- WORK INSTRUCTIONS -
Examine the material below. Gather every line in which the string "computer" appears.

- DATASET ENTRIES -
-=-=-=-=-

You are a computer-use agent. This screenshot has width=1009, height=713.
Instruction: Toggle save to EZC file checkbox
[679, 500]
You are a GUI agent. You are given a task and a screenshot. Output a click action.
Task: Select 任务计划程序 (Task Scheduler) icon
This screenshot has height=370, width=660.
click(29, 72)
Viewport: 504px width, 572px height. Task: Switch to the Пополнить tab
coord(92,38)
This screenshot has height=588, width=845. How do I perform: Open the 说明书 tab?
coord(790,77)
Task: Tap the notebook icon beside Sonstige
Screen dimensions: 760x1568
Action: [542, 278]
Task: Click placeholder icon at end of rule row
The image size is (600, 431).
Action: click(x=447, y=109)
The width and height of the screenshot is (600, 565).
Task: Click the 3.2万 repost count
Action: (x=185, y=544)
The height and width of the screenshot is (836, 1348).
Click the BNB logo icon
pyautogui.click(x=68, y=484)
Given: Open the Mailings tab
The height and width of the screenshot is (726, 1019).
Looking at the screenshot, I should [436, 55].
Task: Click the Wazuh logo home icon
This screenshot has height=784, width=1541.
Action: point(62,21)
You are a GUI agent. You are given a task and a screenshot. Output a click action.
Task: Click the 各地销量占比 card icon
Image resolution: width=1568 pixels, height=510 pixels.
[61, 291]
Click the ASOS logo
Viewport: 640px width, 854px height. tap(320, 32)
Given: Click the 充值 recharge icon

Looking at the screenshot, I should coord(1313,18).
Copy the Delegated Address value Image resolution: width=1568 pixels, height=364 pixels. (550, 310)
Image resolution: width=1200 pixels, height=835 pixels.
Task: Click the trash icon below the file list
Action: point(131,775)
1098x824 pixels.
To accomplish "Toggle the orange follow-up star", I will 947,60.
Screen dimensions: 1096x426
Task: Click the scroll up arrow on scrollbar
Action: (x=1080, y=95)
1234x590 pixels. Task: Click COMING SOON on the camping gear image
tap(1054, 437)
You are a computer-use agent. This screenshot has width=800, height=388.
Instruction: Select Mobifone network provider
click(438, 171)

-=-=-=-=-

- ANSWER FOR THIS EXERCISE -
You are a computer-use agent. This screenshot has width=1009, height=713.
You are a computer-use agent. This screenshot has width=800, height=388.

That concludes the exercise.